━━━ Страница

Но проследим за направлением взгляда героя. Вот он видит волны, которые, «словно горы», встают «из возмущенной глубины», «обломки»… Наконец, разрушенный до основания «идиллический хронотоп»:
…Боже, боже! там
Увы! близехонько к волнам,
Почти у самого залива —
Забор некрашенный, да ива
И ветхий домик: (…)
Остановим цитату на этом двоеточии — после него должен последовать «вывод» героя, обобщение страшной ситуации:
…Там оне,
Вдова и дочь, его Параша,
Его мечта…
Что-то внезапно, неуловимо изменилось в направлении мыслей героя сразу после того, как взгляд его коснулся контуров возведенного накануне им же самим «идиллического мира», ныне уничтоженного стихией. Вместо высокой и трагически-самоотверженной любви, заставляющей забыть о себе, — невольная догадка о том, что с гибелью его Параши рушится его мечта. И, как то уже было в «Моцарте и Сальери», герой, переживший крах личной судьбы, видит в нем проявление некой вселенской дисгармонии («Но правды нет — и выше»), рокового закона:
(…) иль вся наша
И жизнь ничто, как сон пустой,
Насмешка неба над землей?

━━━━━━
━━━ Строки данных

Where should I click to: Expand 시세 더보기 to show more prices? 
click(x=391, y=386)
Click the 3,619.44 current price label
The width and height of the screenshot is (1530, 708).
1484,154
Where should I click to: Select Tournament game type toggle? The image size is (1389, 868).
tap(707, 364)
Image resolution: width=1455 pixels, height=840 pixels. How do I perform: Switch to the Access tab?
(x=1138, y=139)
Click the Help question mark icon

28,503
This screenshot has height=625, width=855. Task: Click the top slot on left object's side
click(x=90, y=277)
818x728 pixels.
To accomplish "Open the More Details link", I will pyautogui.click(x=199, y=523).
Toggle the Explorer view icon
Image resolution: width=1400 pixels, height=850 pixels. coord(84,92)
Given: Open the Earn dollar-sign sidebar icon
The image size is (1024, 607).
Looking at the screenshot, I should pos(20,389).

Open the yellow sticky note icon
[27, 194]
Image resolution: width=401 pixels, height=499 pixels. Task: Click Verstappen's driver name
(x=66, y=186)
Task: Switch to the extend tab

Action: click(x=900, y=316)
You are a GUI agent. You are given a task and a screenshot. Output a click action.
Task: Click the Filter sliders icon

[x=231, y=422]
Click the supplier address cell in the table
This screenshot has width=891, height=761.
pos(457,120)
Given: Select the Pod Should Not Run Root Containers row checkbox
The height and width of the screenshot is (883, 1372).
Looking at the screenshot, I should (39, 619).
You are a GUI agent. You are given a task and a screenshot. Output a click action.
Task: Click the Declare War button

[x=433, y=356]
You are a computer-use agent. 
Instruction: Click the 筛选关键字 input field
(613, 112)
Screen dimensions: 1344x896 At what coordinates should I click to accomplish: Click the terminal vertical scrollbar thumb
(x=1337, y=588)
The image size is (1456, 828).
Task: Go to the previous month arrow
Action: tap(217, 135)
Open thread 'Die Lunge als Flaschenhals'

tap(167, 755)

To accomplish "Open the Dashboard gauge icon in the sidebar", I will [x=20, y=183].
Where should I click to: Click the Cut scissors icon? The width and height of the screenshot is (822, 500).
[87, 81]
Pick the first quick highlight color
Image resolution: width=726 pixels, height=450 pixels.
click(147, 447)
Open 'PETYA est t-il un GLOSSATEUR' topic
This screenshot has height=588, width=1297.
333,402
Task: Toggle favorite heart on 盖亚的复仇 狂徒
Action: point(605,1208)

━━━━━━

== Задания ==
[a] Пожалуйста, верните со страницы отрывок между "Остановим цитату на" и "неба над землей?" включительно.
[b] Почему на странице цитата остановлена на двоеточии после слов «И ветхий домик»? Объясните в одном–трех предложениях.

== Ответы к заданиям ==
[a]
Остановим цитату на этом двоеточии — после него должен последовать «вывод» героя, обобщение страшной ситуации:
…Там оне,
Вдова и дочь, его Параша,
Его мечта…
Что-то внезапно, неуловимо изменилось в направлении мыслей героя сразу после того, как взгляд его коснулся контуров возведенного накануне им же самим «идиллического мира», ныне уничтоженного стихией. Вместо высокой и трагически-самоотверженной любви, заставляющей забыть о себе, — невольная догадка о том, что с гибелью его Параши рушится его мечта. И, как то уже было в «Моцарте и Сальери», герой, переживший крах личной судьбы, видит в нем проявление некой вселенской дисгармонии («Но правды нет — и выше»), рокового закона:
(…) иль вся наша
И жизнь ничто, как сон пустой,
Насмешка неба над землей?

[b] Цитата остановлена на этом двоеточии, потому что после него должен последовать «вывод» героя, то есть обобщение страшной ситуации.